Hiroshi Okuda, chairman of the Japan Federation of Employers’ Associations (Nikkeiren), said Wednesday that he hopes Prime Minister Yoshiro Mori’s new Cabinet will work toward the full recovery of Japan’s economy.
“We welcome the new Cabinet, which is comprised of experienced politicians, when the nation faces various domestic and international problems,” Okuda said.
Okuda said he hopes the Cabinet will successfully host the July 21-23 Group of Eight summit in Okinawa.
In the long term, the new Cabinet should draw up a comprehensive plan for the nation’s welfare system, including pension schemes and medical care, and follow through on it, he said.
Business leaders in general welcomed the reappointment of certain ministers to key Cabinet posts after the formal announcement Tuesday night.
The reappointment of Kiichi Miyazawa as finance minister, Taichi Sakaiya as director general of the Economic Planning Agency, and Yohei Kono as foreign minister means a “continuity of policy,” said Takashi Imai, chairman of the Japan Federation of Economic Organizations (Keidanren).
Kosaku Inaba, chairman of the Japan Chamber of Commerce and Industry, said the reappointments are “natural” given the Okinawa summit.

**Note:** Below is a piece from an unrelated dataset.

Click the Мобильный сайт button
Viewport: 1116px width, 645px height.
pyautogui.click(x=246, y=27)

The new lineup was greeted calmly by financial markets and business focus has now moved to other pressing economic matters, such as the timing for a supplementary budget and a possible monetary tightening by the Bank of Japan.
Asked about speculation that the central bank may end its “zero-interest-rate” policy later this month, Okuda said the central bank should wait for April and June business results.

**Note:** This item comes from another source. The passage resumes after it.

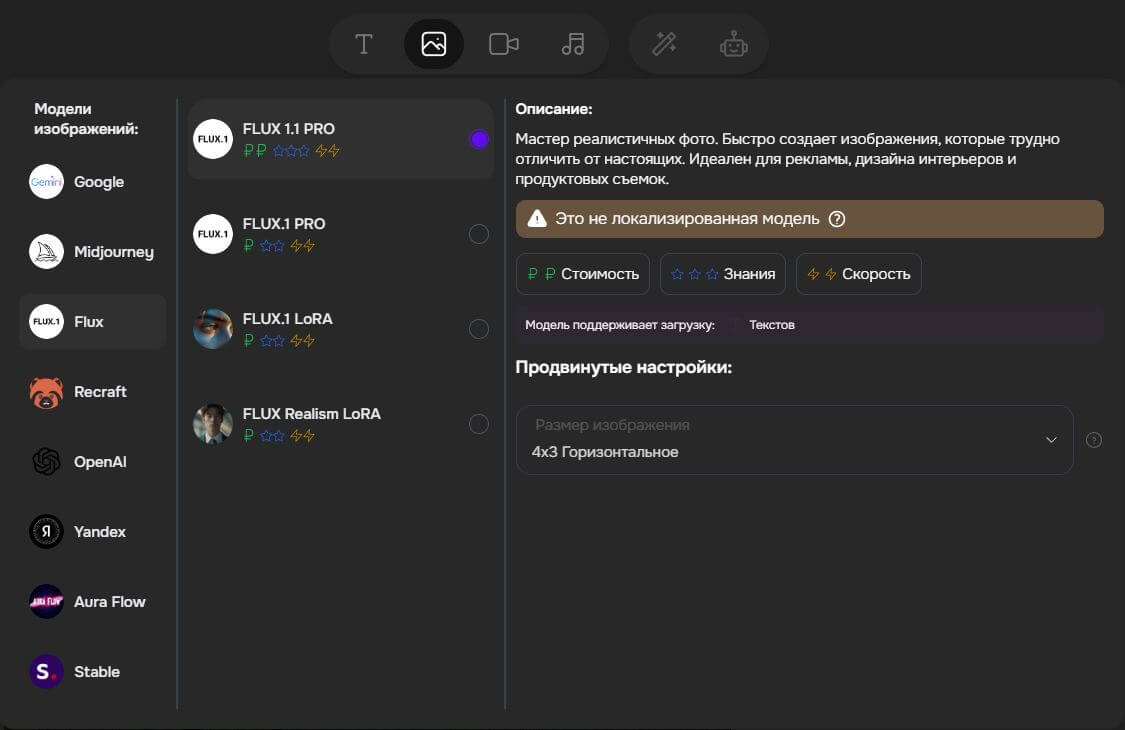This screenshot has width=1125, height=730.
Task: Open the video generation mode icon
Action: point(503,44)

Okuda pointed to the yen’s strength against the euro, dismal stock prices and a high unemployment rate as factors that may have a negative influence on businesses.
With the BOJ’s “tankan” business sentiment survey for June reflecting corporations’ improved confidence over the past three months, some experts predict the BOJ may abandon the ultraeasy monetary policy as early as its next Policy Board meeting July 17.
The BOJ started guiding the interbank overnight call monetary rate to essentially zero in February 1999 to ensure economic recovery.